Prosthetic Reconstruction

Once the implants are placed in situ and fully integrated we then have a choice with conventional wet impression techniques versus digital intraoral scanning devices. For the majority of cases intra-oral scanning is extremely predictable and reliable – more so than conventional techniques – with milled (and lately printed) models having excellent properties and fewer accumulation of processing errors – however deeply placed implants relative to adjacent teeth with deep contact points are very difficult to scan and pick up.

Straumann tissue level implants offer a very straightforward restorative platform to scan from.

With greater numbers of implants and fewer teeth to act as reference points – intraoral scanning becomes less reliable – particularly across the arch – so we need to have caution and be aware of its limitations. We have used composite flow stuck to the soft tissues to increase reference points for our scanners which increases their ability to stitch images more accurately together. With this in mind we cannot assume the scan is accurate and any framework fabricated would be non-passive – so we must use other methods to verify the scans accuracy – we have found locking temporary abutments within a composite framework intraorally the easiest and most reproducible way to do this. It then allows us to design and mill a truly passive framework by Createch and temporary acrylic bridge.

Review

There are many opportunities to opt in and out of using technology when considering the digital implant workflow. For anyone considering capital investment the most important question they should ask themselves is how will or can this improve the outcomes I provide to my patients and then determine if that warrants the expenditure. Too often we are subjected to sales pitches of the next biggest thing by company sales reps and gadgets and gizmos end up by the way side.

Acknowledgments


Andy Morton and Ian Murch – my fantastic lab technicians at Borough Crown and Bridge that I work closely with.

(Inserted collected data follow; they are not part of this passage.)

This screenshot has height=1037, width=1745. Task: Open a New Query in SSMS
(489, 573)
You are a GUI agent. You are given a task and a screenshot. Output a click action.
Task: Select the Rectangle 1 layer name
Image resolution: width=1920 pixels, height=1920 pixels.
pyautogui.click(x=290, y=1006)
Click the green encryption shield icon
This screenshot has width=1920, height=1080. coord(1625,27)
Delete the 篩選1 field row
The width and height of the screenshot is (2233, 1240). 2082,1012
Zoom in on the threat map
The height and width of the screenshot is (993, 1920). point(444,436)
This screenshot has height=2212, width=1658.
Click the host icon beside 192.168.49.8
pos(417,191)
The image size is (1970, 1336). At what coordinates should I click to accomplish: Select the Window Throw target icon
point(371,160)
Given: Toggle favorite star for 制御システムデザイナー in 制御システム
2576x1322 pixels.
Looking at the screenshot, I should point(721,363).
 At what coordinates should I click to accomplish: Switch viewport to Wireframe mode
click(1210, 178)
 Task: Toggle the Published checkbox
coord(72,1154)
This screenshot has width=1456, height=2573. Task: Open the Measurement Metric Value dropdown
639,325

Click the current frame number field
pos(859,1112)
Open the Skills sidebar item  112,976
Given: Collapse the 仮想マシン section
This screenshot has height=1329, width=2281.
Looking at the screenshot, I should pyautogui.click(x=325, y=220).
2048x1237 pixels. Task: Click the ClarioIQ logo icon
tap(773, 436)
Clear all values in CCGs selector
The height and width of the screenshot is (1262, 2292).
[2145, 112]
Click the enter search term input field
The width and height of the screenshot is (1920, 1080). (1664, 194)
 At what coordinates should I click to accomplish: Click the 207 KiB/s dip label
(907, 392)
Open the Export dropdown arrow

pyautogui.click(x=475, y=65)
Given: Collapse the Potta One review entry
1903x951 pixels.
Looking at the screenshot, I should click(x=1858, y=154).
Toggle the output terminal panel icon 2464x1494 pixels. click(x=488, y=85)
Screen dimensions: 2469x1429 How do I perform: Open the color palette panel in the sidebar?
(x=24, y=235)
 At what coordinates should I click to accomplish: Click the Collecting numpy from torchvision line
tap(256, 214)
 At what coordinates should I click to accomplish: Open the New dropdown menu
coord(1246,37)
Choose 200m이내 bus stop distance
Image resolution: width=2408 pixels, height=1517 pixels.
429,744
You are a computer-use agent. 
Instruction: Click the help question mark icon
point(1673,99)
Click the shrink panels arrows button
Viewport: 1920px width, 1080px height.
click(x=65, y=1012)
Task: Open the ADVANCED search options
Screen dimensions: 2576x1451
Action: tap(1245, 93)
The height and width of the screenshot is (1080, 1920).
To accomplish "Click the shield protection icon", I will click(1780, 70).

Dr Ross Cutts BDS (Lond) Dip Imp Dent RCS (Eng)

Practice Principal, Cirencester Dental Practice

Ross graduated from Guy’s Hospital, London in 2000. He is a dentist with Special Interests in Implant Dentistry and Advanced Restorative Procedures. He has placed over 2,000 implants in the last 10 years.

He is a Fellow of the International Team for Implantology (ITI) – and is a Study Club Director and clinical mentor for this Worldwide Organisation. He regularly holds implant courses and lectures nationwide on a variety of topics at different levels, however he has a particular interest in Aesthetic Implant Dentistry, Digital Dentistry and complex Bone Grafting procedures.